**Assignment:**
Every entry below is to be copied exactly, apart from any picture it holds.

**Records for the exercise:**

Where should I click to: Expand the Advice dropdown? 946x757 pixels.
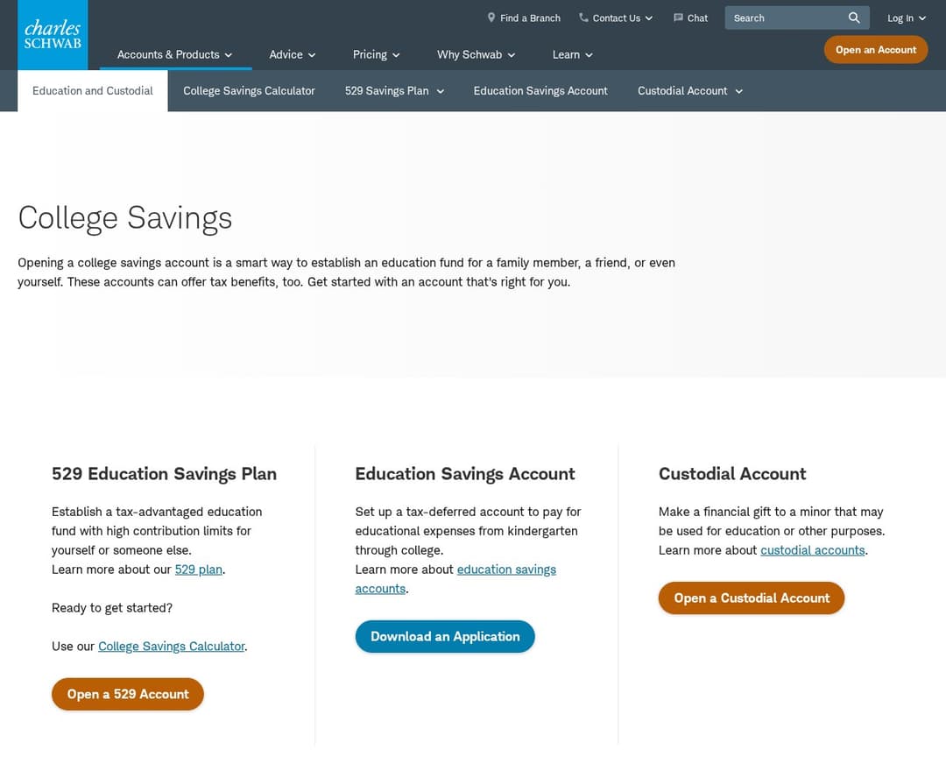click(292, 54)
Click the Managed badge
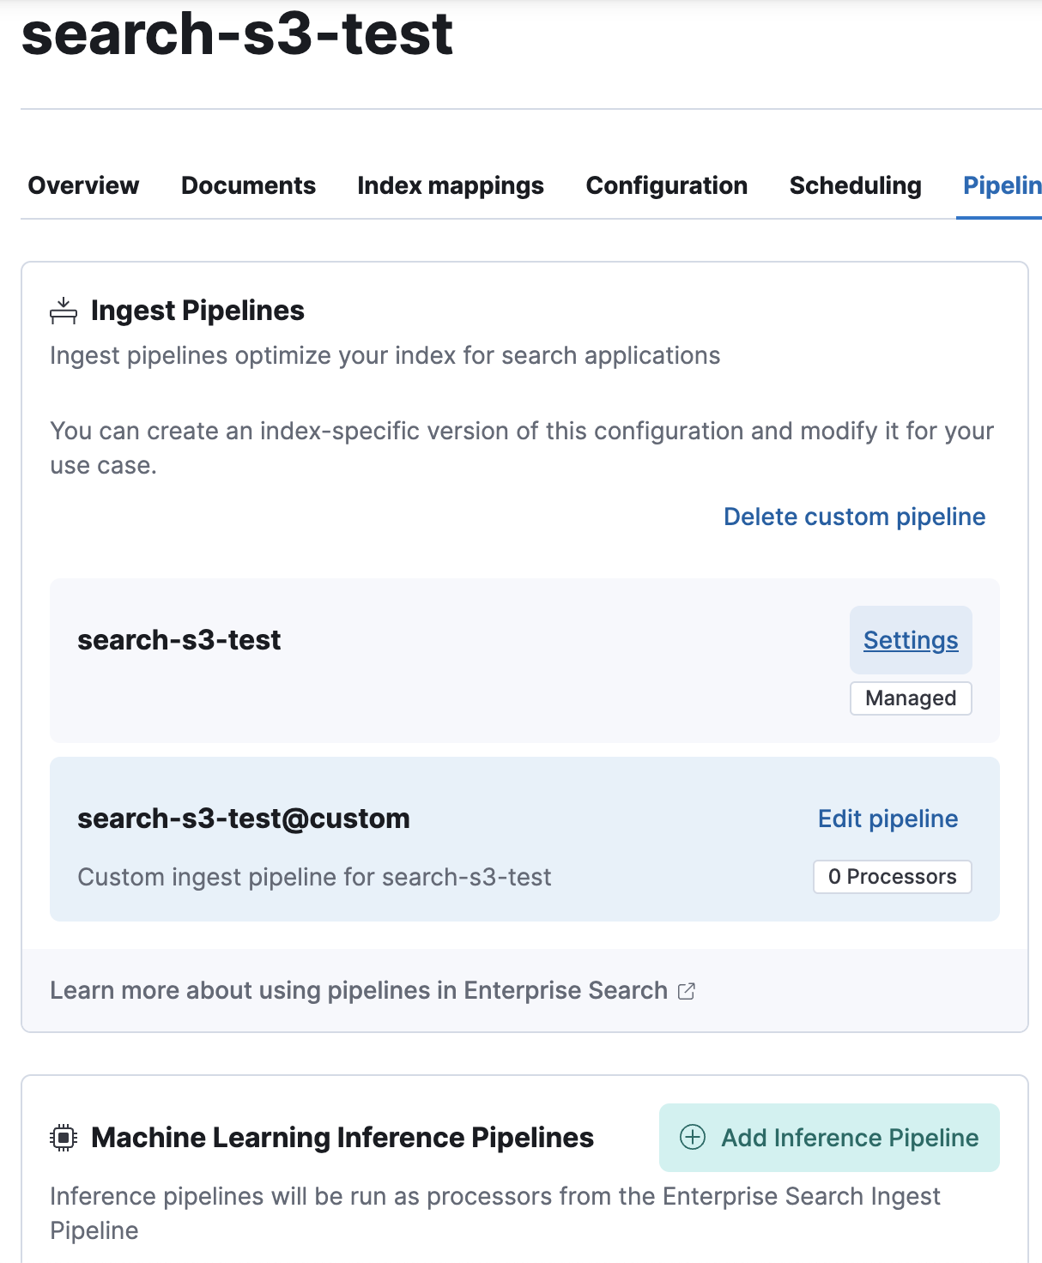Screen dimensions: 1042x1263 pos(911,698)
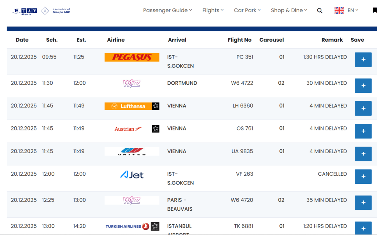Open the EN language selector
Viewport: 377px width, 235px height.
[x=353, y=10]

**Answer space:**
Where should I click to: Expand the Advice dropdown? 946x757 pixels.
click(292, 54)
Click the Managed badge
Screen dimensions: 1042x1263 pos(911,698)
Open the EN language selector
Viewport: 377px width, 235px height.
[x=353, y=10]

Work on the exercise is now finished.